* **WRITTEN REQUEST**
Render the data from the line containing "Viewport: 2000px width, 1080px height." through the line containing "coord(495,184)" as a numbered list, omitting any blank lines.

* **RECORDS PROVIDED**
◇ ◇ ◇ ◇

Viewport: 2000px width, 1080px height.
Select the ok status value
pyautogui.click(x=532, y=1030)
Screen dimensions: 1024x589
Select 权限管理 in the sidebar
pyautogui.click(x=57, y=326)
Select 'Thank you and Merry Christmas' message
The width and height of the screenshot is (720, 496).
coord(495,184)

◇ ◇ ◇ ◇

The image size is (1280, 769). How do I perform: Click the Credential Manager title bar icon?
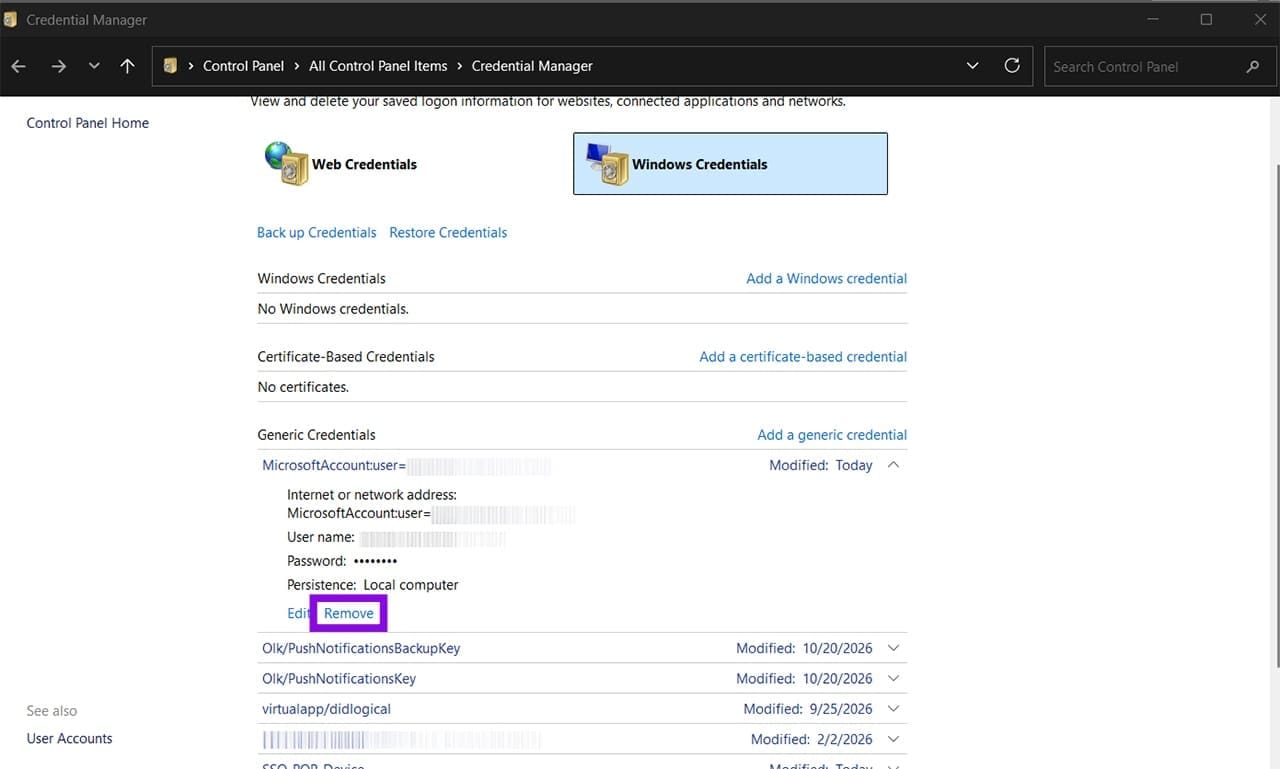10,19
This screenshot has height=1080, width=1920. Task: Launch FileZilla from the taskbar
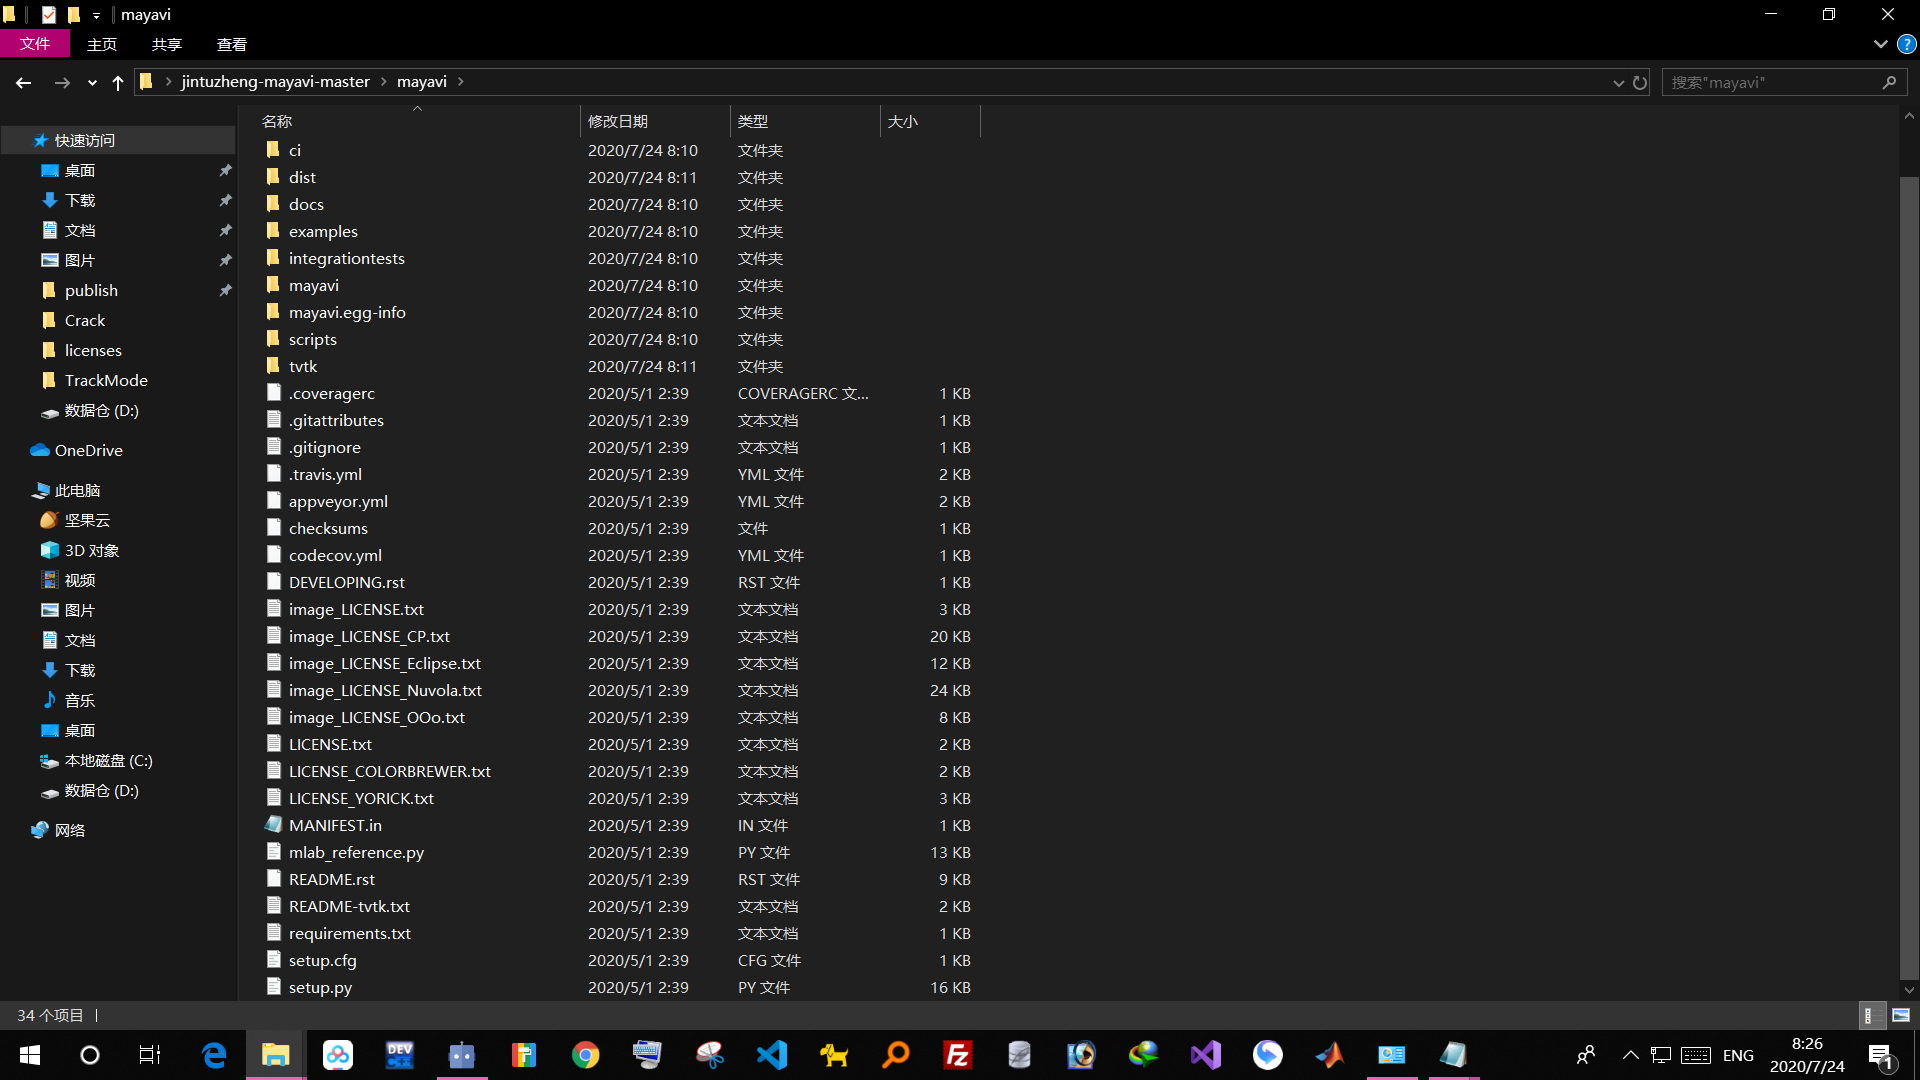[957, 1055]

◇ ◇ ◇ ◇

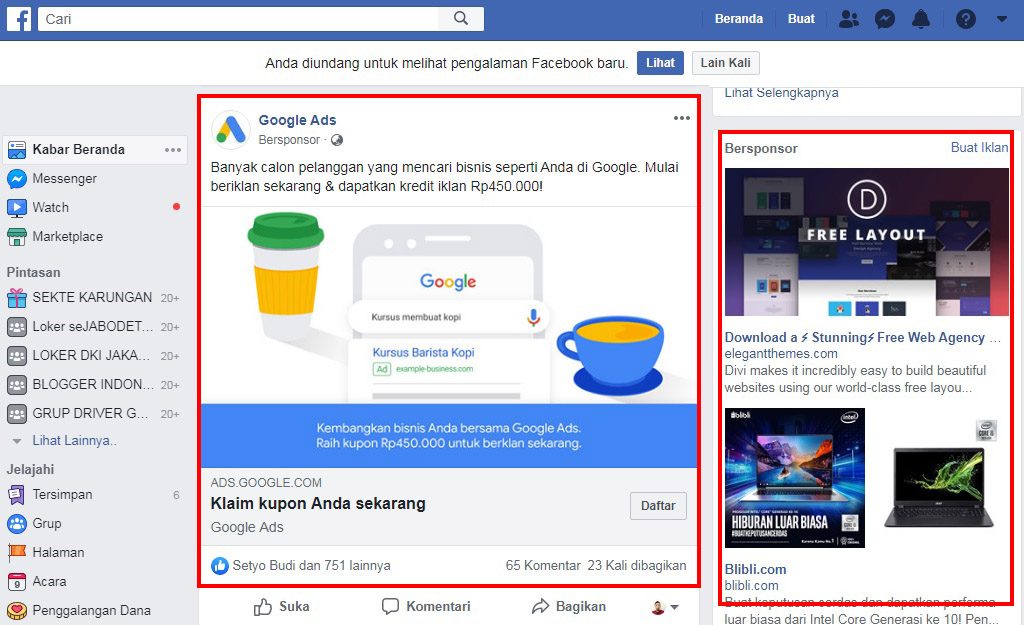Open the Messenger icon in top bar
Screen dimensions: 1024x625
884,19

◇ ◇ ◇ ◇

* **EXERCISE SOLUTION**
1. Viewport: 2000px width, 1080px height.
2. Select the ok status value
3. pyautogui.click(x=532, y=1030)
4. Screen dimensions: 1024x589
5. Select 权限管理 in the sidebar
6. pyautogui.click(x=57, y=326)
7. Select 'Thank you and Merry Christmas' message
8. The width and height of the screenshot is (720, 496).
9. coord(495,184)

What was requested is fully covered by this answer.